Now, we move on to batch 8, which was an American style hefeweizen, supposedly a Widmer clone. I got this from the beer store I got the ingredients from. Now, the recipe only included the ingredients, and that’s it. No description of how much beer it was supposed to make, nothing. So, I assumed a 5 gallon batch, did the grains as per Papazian’s directions on doing a mini-mash, then got the wort boiling and added the wheat extract and the hops. Now, instead of pitching the very expensive yeast I bought and calling it good, I got the hair brained idea to culture the yeast first. I attempted to be sanitary when doing so, sanitizing two beer bottles, filling them with filtered water and corn sugar, then putting 1/2 the yeast into it the two bottles to culture, then pitching the other 1/2 into the beer. I left the bottles out for a few hours to ferment- uncovered (what a dingledorf I am sometimes,) then put them in the fridge and capped them. The yeast I pitched into the beer didn’t take off. After 2 days I decided to pitch one of the beer bottles I cultured into it to get the fermentation going. Well, fermentation began, and kept going, and kept going, and kept going. 14 days of active fermentation. I was getting worried. After it was done I bottled it, and tasted it. At first it tasted like strong alcohol mixed with a light wheat beer. I had no idea what was going on and why it turned out like it did. Then I read what Papazian said about culturing yeast, and infections in the yeast turning your beer into a “band-aid” type taste. Grr…. what a freaking moron! I just ruined an expensive batch of beer by trying something on my own before really reading up on how to do it properly and not doing it sanitary enough. Lesson learned: Don’t mess with the yeast, unless you’re properly prepared to deal with it. There is no room for mistakes with the yeast.

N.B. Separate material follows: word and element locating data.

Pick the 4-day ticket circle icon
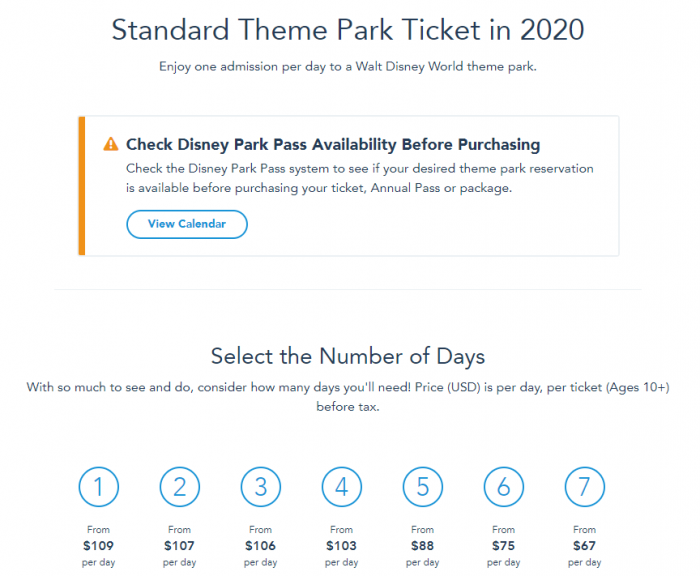The image size is (700, 576). (342, 487)
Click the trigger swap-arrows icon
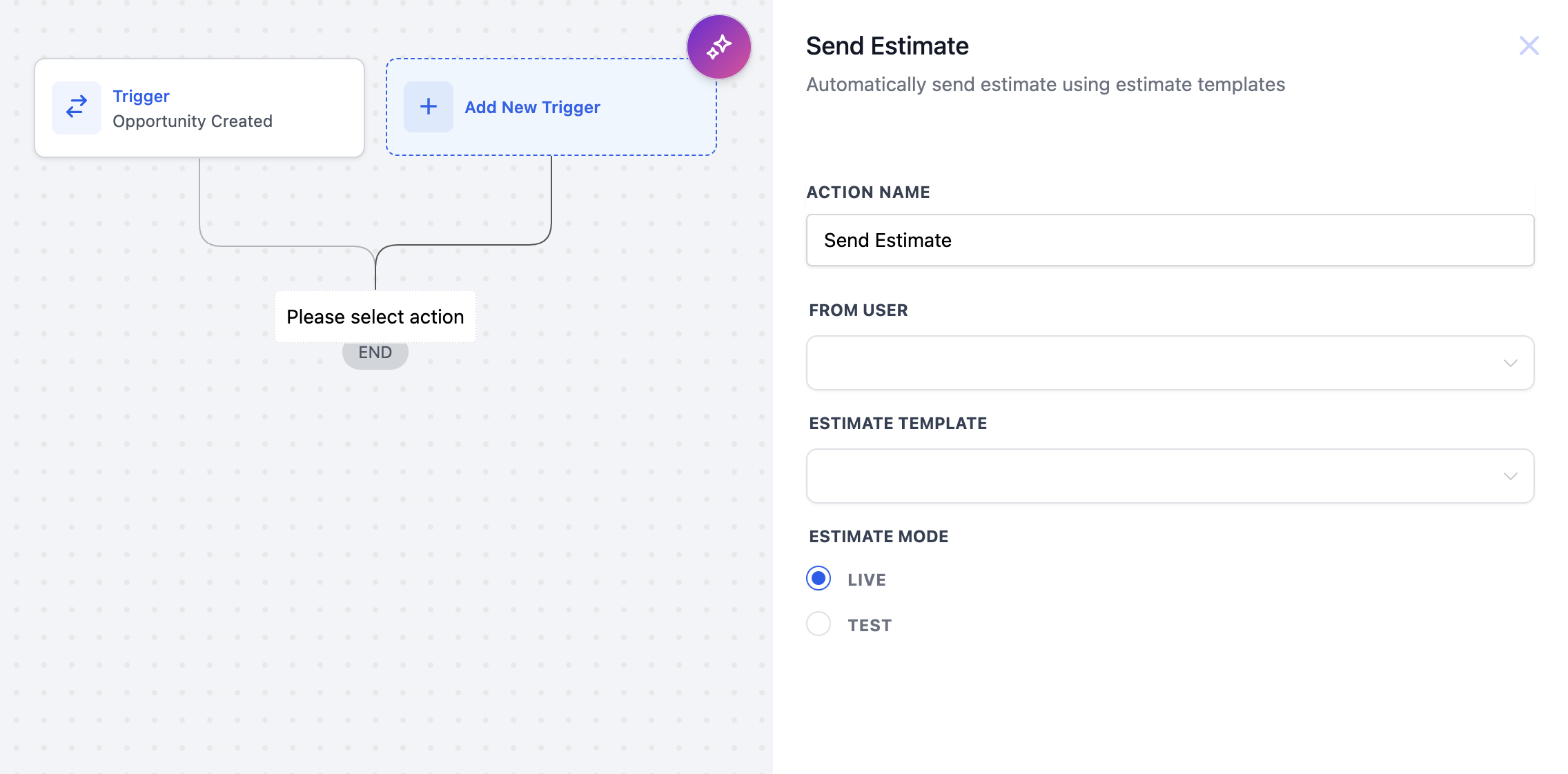 pyautogui.click(x=77, y=107)
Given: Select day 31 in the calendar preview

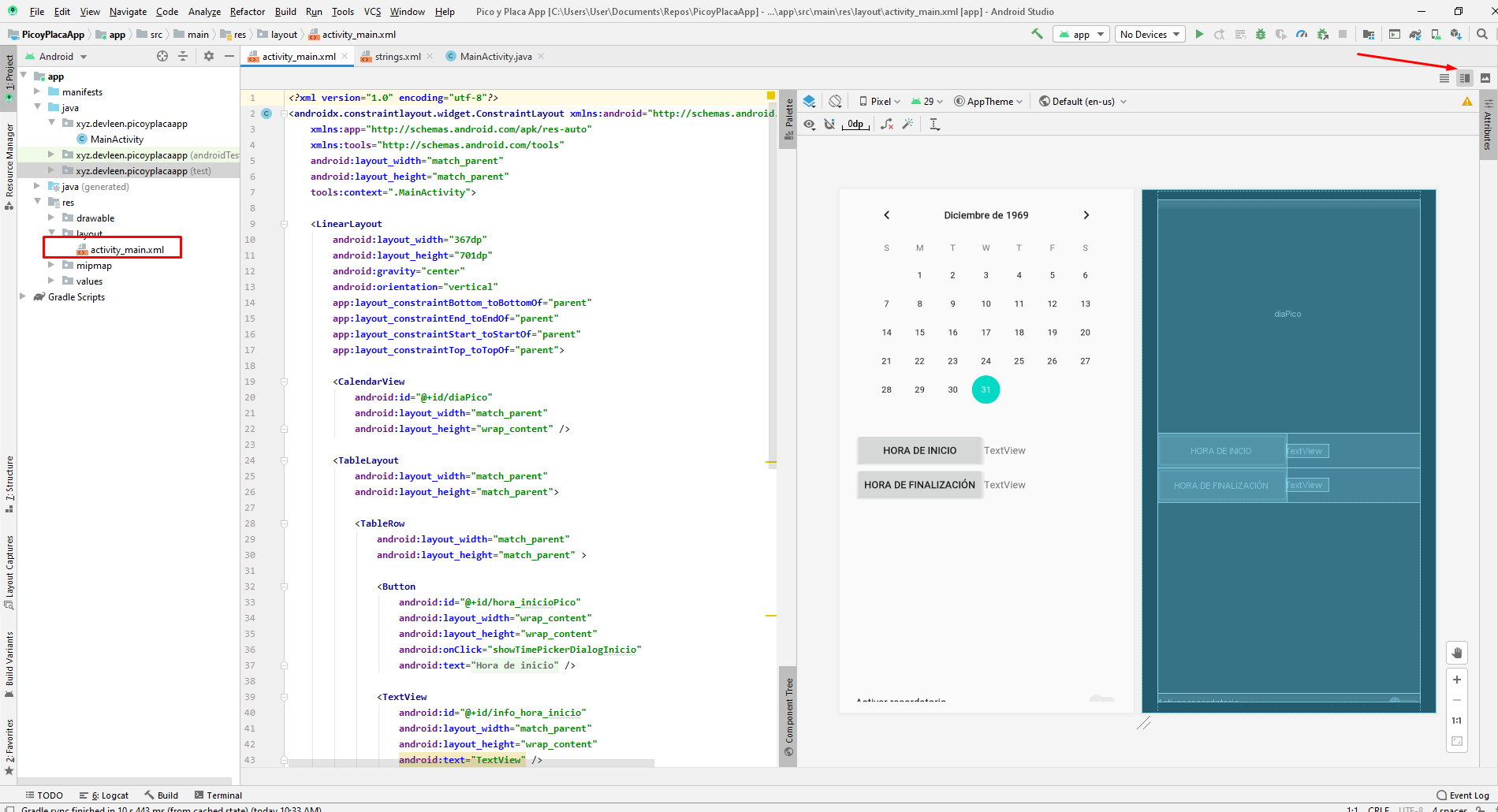Looking at the screenshot, I should [986, 389].
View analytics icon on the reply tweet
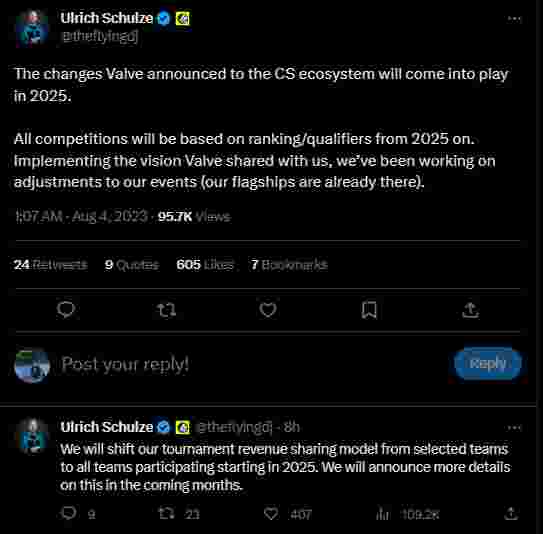 [382, 514]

Now my batch I brewed Saturday is batch 9, my second attempt at an oatmeal stout. I followed Papazian’s recipe for his mini-mash oatmeal stout. The only problems I ran into is I slightly melted my grain bag, as it was resting at the bottom of my pot when I turned up the heat to heat up the wort. I didn’t detect any off flavors in the beer, which is good. But I did ruin my grain bag. I also had difficulties in filtering the wort before I boiled it as well as sparging the grains, as I don’t really have a lauder-tun, nor do I have a filter type thingey which fits over my bucket nicely to allow me to focus on pouring. I ended up holding a colander with cheese cloth in it while someone else poured. Not the best method of filtering. I was super-anal about sanitation this time, I kept sanitizing agent in my beer bucket right until the point I was ready to pour my beer into it, and I sanitized EVERYTHING! And I got some yummy tasting oatmeal stout.
So, lesson learned? Get the right equipment for the job, be extra careful about how clean your work area is, be extra careful how you sanitize things, always have specific directions on your recipes, and don’t take any unnecessary chances.
This isn’t rocket science, it’s beer, and that means it’s important!